Ministério quer antecipar 13º salário de aposentados

Pasta comandada pelo ministro Wolney Queiroz, vai preparar uma nota técnica que será enviada ao Ministério da Fazenda | Foto: Edson Leal/MPS

O Ministério da Previdência Social deve antecipar o pagamento do 13º salário de aposentados e pensionistas do INSS para abril e maio deste ano. A pasta comandada pelo ministro Wolney Queiroz, vai preparar uma nota técnica que será enviada ao Ministério da Fazenda. O documento, segundo fontes, prevê a liberação do abono em duas parcelas de 50% e deve injetar cerca de R$ 78 bilhões na economia, beneficiando aproximadamente 35 milhões de pessoas. Para que o pagamento seja efetivado, será necessária a edição de um decreto presidencial até o início de abril.

O 13º é destinado a segurados e dependentes da Previdência Social que tenham recebido aposentadoria, pensão por morte, auxílio por incapacidade temporária, auxílio-acidente ou auxílio-reclusão. Já os beneficiários do Benefício de Prestação Continuada (BPC), voltado a idosos e pessoas com deficiência de baixa renda, não têm direito ao abono, pois o benefício não está vinculado à Previdência.

O pagamento seguirá o calendário do INSS, que ocorre entre o fim de cada mês e o início do seguinte.

O 13º era pago em agosto e novembro, mas desde 2020 o governo passou a antecipar o benefício para o primeiro semestre, inicialmente como resposta à pandemia de Covid-19.

Nos anos seguintes, a prática foi mantida e consolidada como política de apoio ao consumo. Em 2024 e 2025, decretos presidenciais confirmaram o pagamento em abril e maio, e em 2026 a expectativa é de continuidade, com decreto previsto para o início de abril.

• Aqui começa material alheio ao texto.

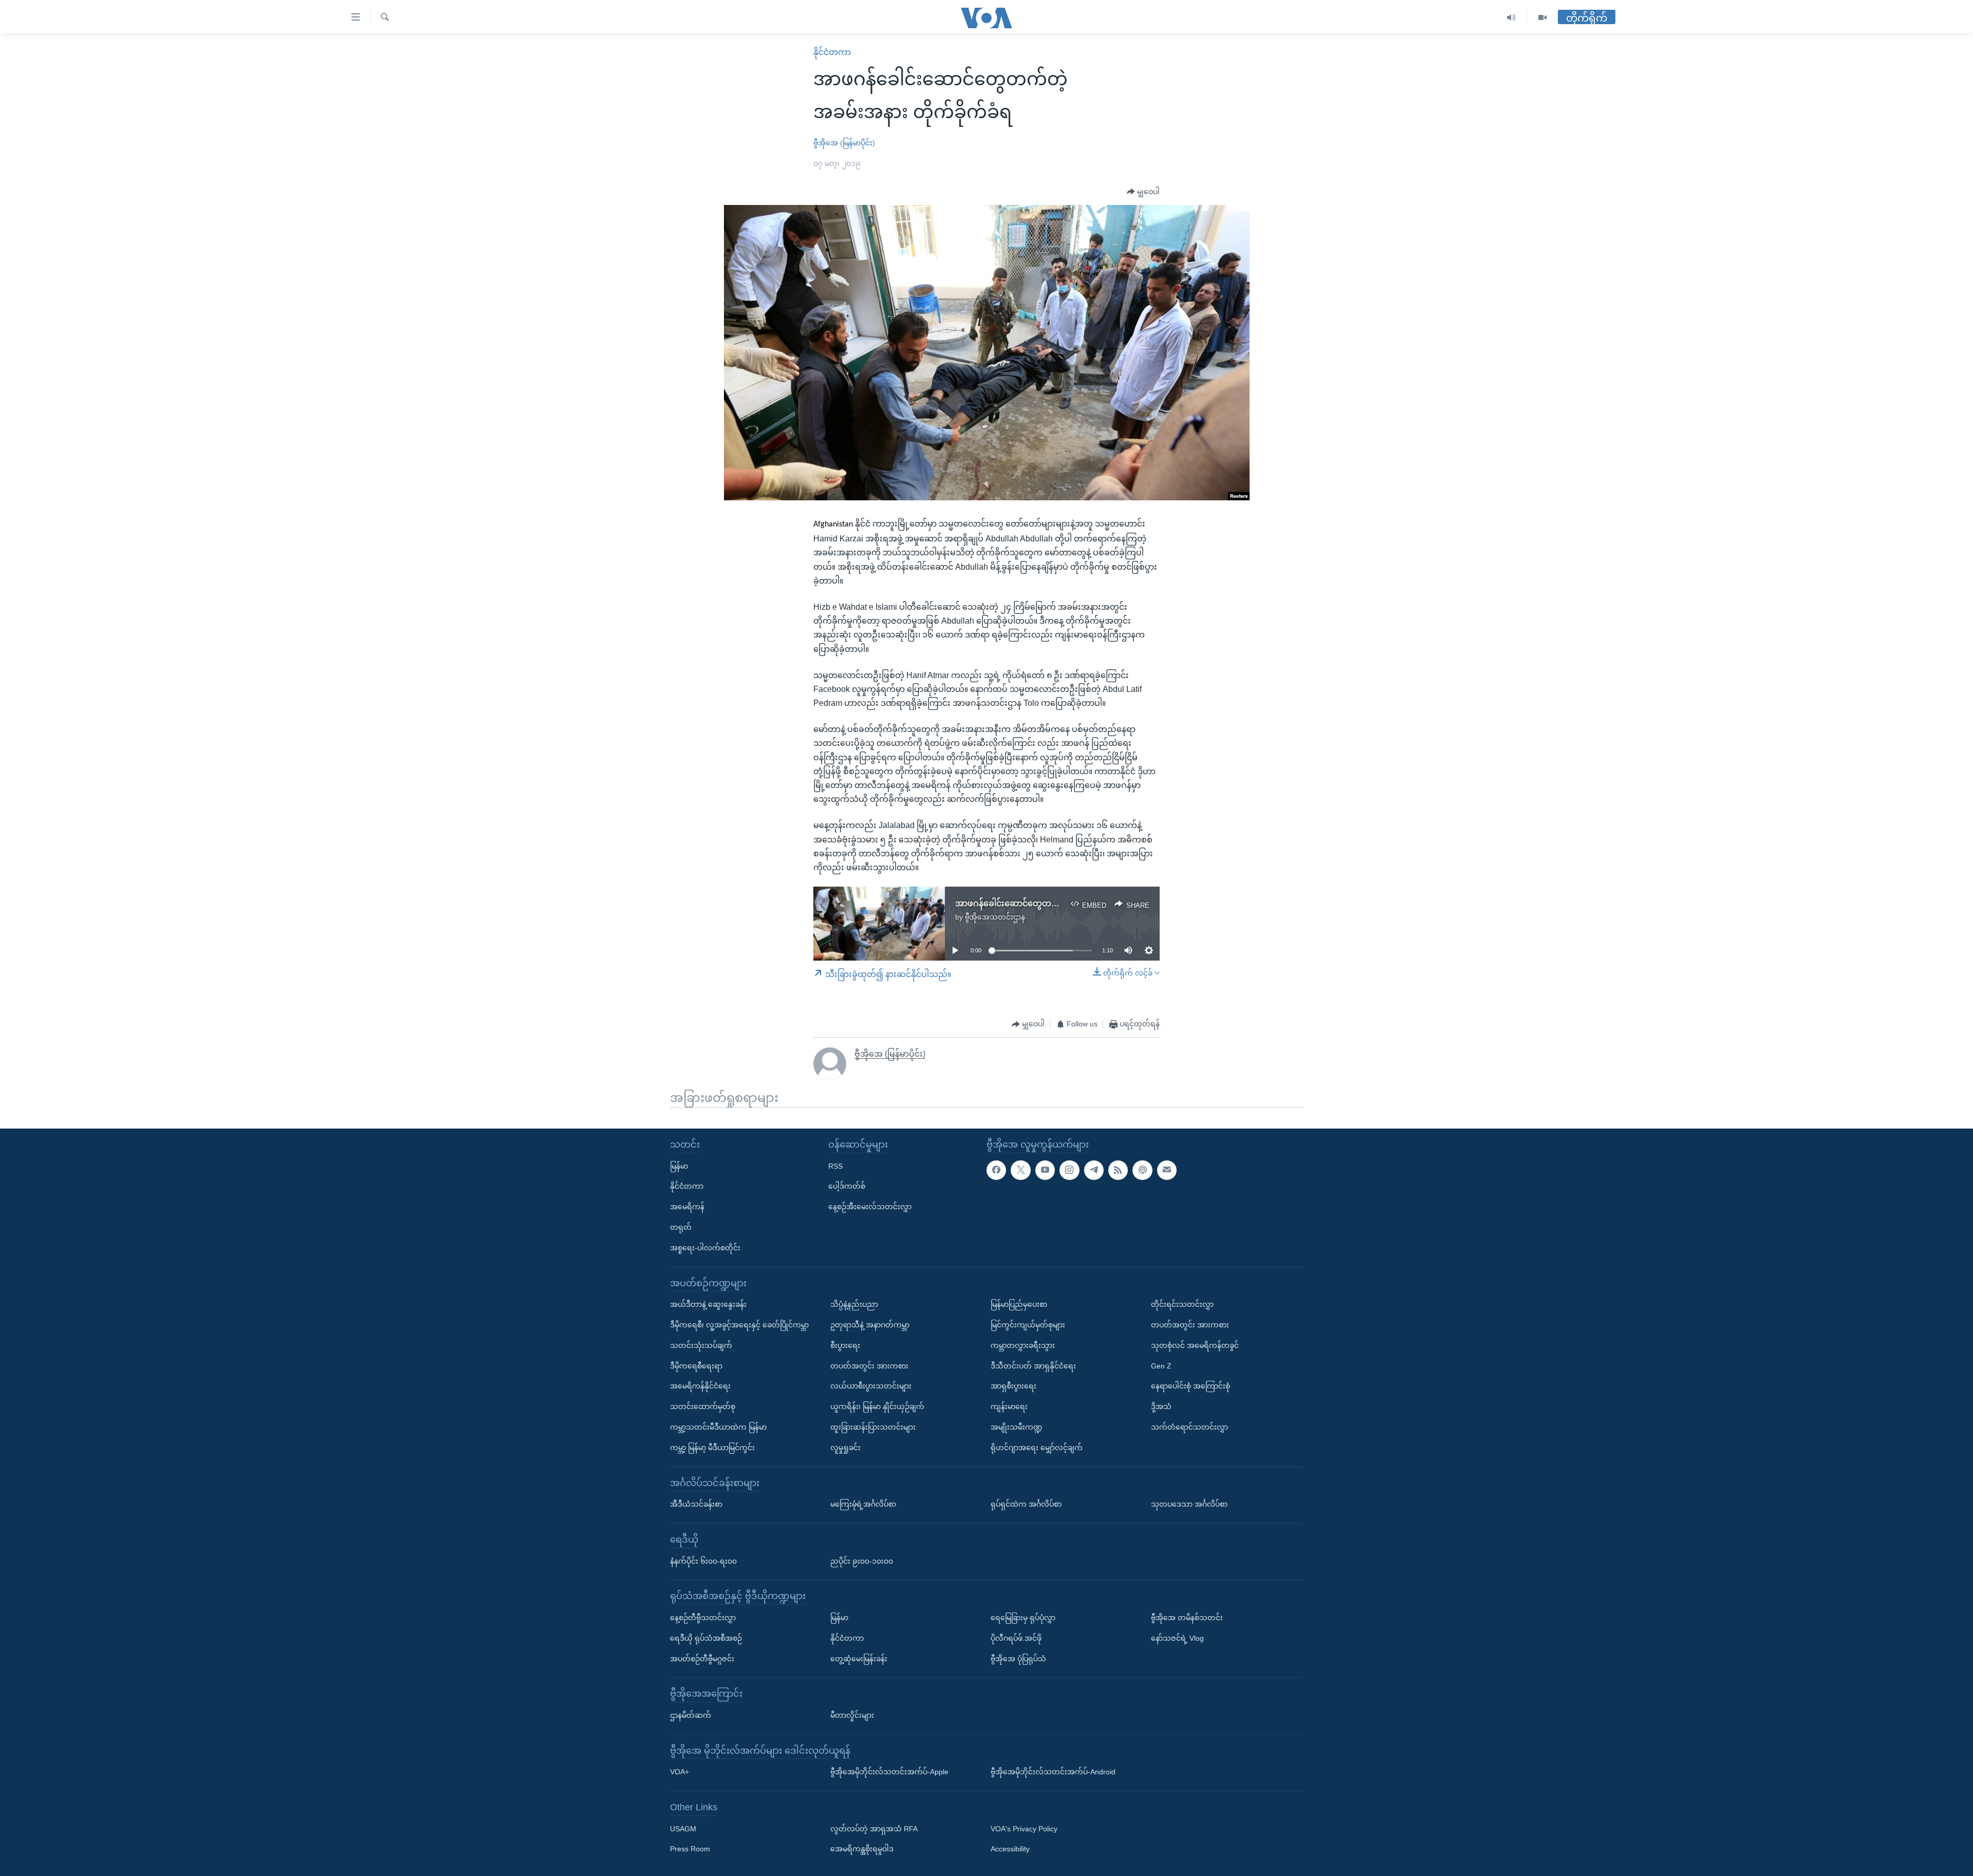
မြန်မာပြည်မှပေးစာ (1019, 1304)
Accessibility (1010, 1849)
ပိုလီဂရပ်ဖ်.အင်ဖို (1016, 1638)
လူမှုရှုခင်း (845, 1447)
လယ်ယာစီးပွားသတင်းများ (870, 1386)
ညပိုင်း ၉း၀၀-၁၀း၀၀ (861, 1561)
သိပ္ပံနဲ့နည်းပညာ (854, 1304)
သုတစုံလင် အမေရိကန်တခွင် (1195, 1345)
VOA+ (679, 1772)
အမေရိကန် (687, 1207)
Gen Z (1161, 1366)
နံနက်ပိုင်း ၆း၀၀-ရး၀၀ (703, 1561)
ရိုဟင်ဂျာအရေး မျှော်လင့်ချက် (1037, 1447)
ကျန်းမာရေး (1009, 1406)
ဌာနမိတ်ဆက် (690, 1715)
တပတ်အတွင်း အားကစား (869, 1366)
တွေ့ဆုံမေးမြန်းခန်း (858, 1659)
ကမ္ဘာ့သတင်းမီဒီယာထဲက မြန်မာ (718, 1427)
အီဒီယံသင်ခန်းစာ (696, 1504)
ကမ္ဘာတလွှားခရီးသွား (1023, 1345)
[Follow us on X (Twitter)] (1020, 1170)
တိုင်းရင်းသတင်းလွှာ (1182, 1304)
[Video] (1542, 17)
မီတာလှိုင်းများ (852, 1715)
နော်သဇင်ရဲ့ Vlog (1177, 1638)
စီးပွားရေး (845, 1345)
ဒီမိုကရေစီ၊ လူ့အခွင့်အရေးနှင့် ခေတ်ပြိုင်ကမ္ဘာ (739, 1325)
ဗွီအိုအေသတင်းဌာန (995, 917)
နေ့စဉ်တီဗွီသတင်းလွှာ (703, 1618)
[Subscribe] (1167, 1170)
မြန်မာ (679, 1166)
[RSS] (1118, 1170)
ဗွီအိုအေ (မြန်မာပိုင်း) (844, 143)
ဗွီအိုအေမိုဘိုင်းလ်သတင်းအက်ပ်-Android (1053, 1772)
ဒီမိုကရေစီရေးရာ (696, 1366)
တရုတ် (681, 1227)
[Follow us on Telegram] (1094, 1170)
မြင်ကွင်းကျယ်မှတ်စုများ (1028, 1325)
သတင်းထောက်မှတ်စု (702, 1406)
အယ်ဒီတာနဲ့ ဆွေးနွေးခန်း (708, 1304)
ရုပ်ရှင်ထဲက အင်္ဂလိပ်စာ (1026, 1504)
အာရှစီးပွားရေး (1013, 1386)
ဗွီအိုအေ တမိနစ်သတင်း (1187, 1618)
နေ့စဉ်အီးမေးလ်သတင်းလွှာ (869, 1207)
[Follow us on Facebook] (996, 1170)
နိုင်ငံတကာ (832, 52)
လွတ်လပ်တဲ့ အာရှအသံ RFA (874, 1829)
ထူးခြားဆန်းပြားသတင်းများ (873, 1427)
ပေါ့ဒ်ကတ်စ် (846, 1187)
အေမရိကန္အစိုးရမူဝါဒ (862, 1849)
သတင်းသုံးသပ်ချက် (701, 1345)
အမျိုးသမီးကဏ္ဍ (1017, 1427)
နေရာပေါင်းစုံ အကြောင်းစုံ (1190, 1386)
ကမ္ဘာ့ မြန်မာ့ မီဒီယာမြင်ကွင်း (712, 1447)
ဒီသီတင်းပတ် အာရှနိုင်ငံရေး (1033, 1366)
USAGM (683, 1829)
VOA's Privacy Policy (1024, 1829)
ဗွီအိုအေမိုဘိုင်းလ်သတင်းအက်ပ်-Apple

Especialistas avaliam que a antecipação se consolidou como uma ferramenta de política econômica, sem impacto fiscal adicional, mas com efeitos positivos sobre consumo e arrecadação. "Para aposentados e pensionistas, tornou-se um recurso esperado já no primeiro semestre, alterando hábitos financeiros e fortalecendo o mercado interno", avalia Gilberto Braga, economista e professor do Ibmec.

Impacto econômico

O impacto da medida é sentido em diversos setores. No comércio varejista, supermercados, farmácias e lojas de vestuário registram aumento imediato nas vendas. Nos serviços, academias, clínicas médicas, salões de beleza e turismo recebem impulso, enquanto na indústria a maior circulação de dinheiro fomenta a produção de bens duráveis, como eletrodomésticos e móveis. "O sistema financeiro também é beneficiado, com redução da inadimplência, já que muitos aposentados usam o abono para quitar dívidas ou renegociar créditos", finaliza.